Bisnis.com, JAKARTA - PT Cirebon Electric Power Indonesia berencana kembali menambah pembangkit di Cirebon, Jawa Barat, untuk menjaga ketahanan ketenagalistrikan di dalam negeri.
Heru Dewanto, Direktur Cirebon Electric, mengatakan ekspansi III pembangkit Cirebon itu dilakukan untuk menjaga cadangan listrik di dalam negeri. Rencananya, pembangkit ekspansi III itu akan memiliki kapasitas 1.000 megawatt (MW).
“Kami berharap ke depannya ada cadangan [listrik]. Saat ini, sudah ada 660 MW, kemudian ekspansi II yang sedang berjalan 1.000 MW. Kalau ada lahannya, kami bisa kembali melakukan ekspansi 1.000 MW,” katanya di Jakarta, Kamis (14/11/2013).
Heru menuturkan ekspansi III itu baru bisa dilakukan setelah perusahaan mendapatkan lahan untuk melaksanakan pembangunannya.
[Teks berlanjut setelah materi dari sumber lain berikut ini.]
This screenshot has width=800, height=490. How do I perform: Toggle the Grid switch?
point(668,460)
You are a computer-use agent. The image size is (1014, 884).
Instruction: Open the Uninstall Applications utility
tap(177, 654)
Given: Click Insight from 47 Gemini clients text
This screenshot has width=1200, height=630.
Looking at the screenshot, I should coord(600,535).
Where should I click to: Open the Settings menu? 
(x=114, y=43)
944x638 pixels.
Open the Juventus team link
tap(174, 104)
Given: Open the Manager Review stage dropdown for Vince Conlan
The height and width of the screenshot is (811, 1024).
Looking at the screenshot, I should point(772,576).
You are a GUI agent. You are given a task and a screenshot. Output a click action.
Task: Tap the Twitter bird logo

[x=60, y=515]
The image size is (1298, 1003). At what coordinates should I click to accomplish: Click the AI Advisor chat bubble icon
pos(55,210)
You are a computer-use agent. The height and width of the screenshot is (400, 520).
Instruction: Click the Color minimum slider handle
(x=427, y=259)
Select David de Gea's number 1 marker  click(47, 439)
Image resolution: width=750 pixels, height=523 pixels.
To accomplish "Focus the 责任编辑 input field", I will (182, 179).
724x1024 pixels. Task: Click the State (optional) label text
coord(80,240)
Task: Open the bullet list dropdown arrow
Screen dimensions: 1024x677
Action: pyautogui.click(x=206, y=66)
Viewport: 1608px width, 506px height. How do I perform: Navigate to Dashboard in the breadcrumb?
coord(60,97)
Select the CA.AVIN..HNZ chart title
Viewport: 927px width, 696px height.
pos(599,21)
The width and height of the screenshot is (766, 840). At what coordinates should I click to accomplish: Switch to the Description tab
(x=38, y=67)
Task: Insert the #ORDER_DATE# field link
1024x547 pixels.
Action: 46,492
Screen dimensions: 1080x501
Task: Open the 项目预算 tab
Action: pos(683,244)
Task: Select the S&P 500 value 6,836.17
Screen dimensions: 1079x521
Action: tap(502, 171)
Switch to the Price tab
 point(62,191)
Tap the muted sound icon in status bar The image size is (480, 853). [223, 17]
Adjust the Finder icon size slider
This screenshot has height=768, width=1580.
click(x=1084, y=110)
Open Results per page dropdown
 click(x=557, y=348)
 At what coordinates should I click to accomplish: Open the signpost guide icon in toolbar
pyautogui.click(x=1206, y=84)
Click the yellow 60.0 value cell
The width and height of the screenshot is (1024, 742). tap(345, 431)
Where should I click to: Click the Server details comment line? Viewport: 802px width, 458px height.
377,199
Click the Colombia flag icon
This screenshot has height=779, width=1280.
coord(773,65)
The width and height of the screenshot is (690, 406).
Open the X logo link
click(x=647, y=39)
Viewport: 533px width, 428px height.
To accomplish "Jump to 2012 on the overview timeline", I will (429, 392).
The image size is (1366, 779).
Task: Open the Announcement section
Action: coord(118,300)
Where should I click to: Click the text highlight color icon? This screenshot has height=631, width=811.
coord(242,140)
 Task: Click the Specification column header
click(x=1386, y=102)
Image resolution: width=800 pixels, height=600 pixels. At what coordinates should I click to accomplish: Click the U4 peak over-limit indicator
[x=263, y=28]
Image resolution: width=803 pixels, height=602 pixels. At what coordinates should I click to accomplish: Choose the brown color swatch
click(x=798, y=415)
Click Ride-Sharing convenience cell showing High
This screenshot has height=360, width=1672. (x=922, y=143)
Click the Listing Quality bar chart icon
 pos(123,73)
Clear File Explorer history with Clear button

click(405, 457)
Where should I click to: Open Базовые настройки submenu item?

Ketenagalistrikan saat ini telah menjadi isu penting di dalam negeri, karena banyaknya pembangkit listrik yang terlambat beroperasi.
Saat ini, Cirebon Electric sedang menjalani tahap pra kualifikasi untuk pembangunan ekspansi II pembangkit Cirebon. Heru berharap awal 2014 pihaknya sudah menandatangani harga beli listrik atau power purchase agreement (PPA).
Pembangunan ekspansi II pembangkit Cirebon sendiri tidak terkendala persoalan pembebasan lahan, karena dibangun di lahan milik perusahaan.
Berbeda dengan Cirebon Electric, Bhimasena Power mengalami hambatan pengadaan lahan saat membangun pembangkit listrik tenaga uap (PLTU) Batang. Terlambatnya penyelesaian pembangkit itu berakibat pada potensi kerugian keuangan negara dan ancaman krisis listrik di Jawa-Bali.
PT Adaro Energy Tbk, memperkirakan investasi pembangkit dengan kapasitas 2 X 1.000 MW itu melonjak dari anggaran semula US$4 miliar. Adaro Energy sendiri merupakan salah satu anggota konsorsium PT Bhimasena Power Indonesia melalui anak usahanya Adaro Power.
Keterlambatan penyelesaian proyek PLTU Batang itu diantisipasi pemerintah dengan mempercepat penyelesaian PLTU Cirebon dan PLTU Cilacap.
Beban listrik Jawa-Bali saat ini sendiri mencapai 23.000 MW, dan diperkirakan akan tumbuh 9,5% tiap tahunnya. Pada 2014, permintaan listrik di Jawa-Bali diperkirakan mencapai 174,9 terrawatt hour (Twh), dan pada 2018 menjadi 250,9 Twh.